- _Directions_
Pictures left aside, return the lines below exactly, from the one with "Image resolution: width=1112" to the end, including both ends.
Records for the task Block Start
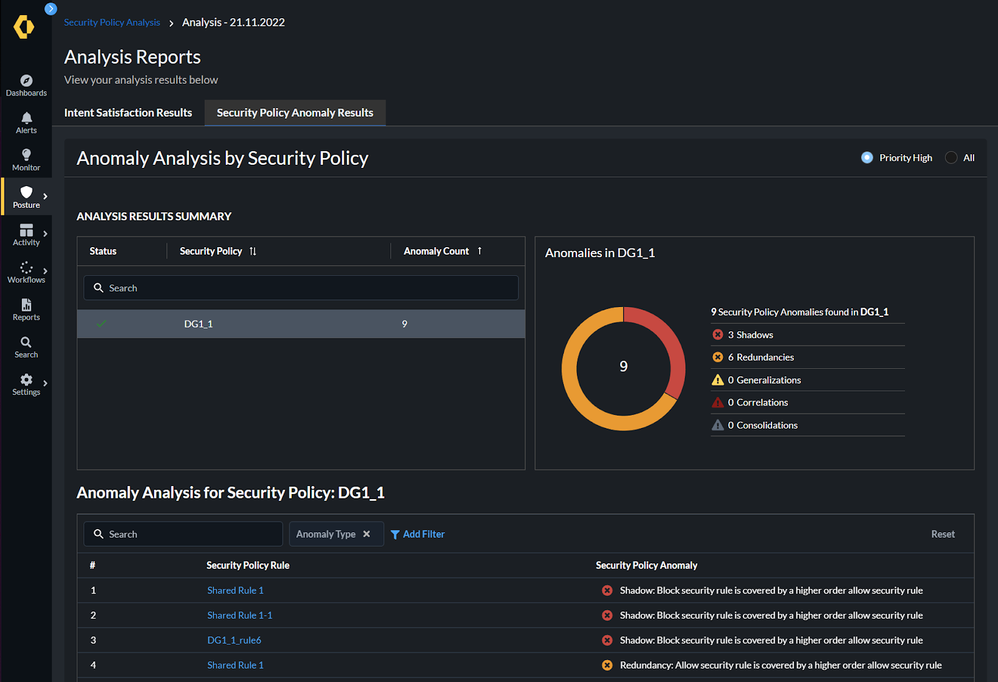The height and width of the screenshot is (682, 998).
Task: Click the Add Filter button
Action: tap(417, 534)
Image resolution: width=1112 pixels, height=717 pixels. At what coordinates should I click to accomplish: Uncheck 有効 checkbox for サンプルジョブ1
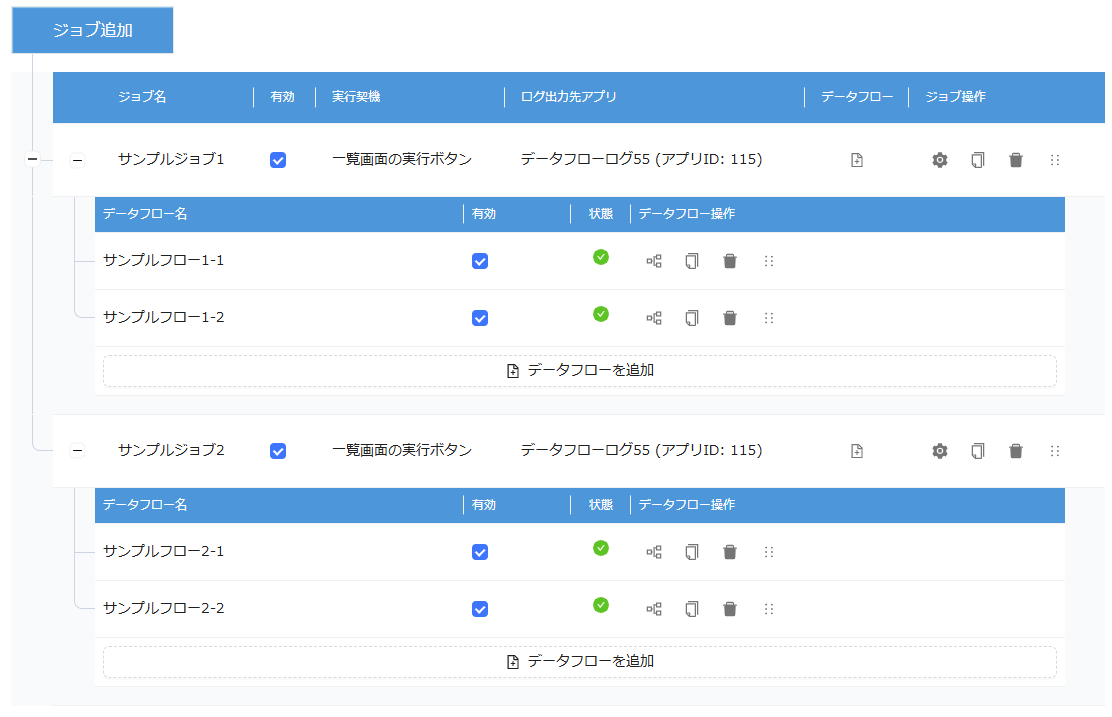[278, 160]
Records for the task Block End
- _Response to this exercise_
Image resolution: width=1112 pixels, height=717 pixels. At what coordinates should I click to accomplish: Uncheck 有効 checkbox for サンプルジョブ1
[278, 160]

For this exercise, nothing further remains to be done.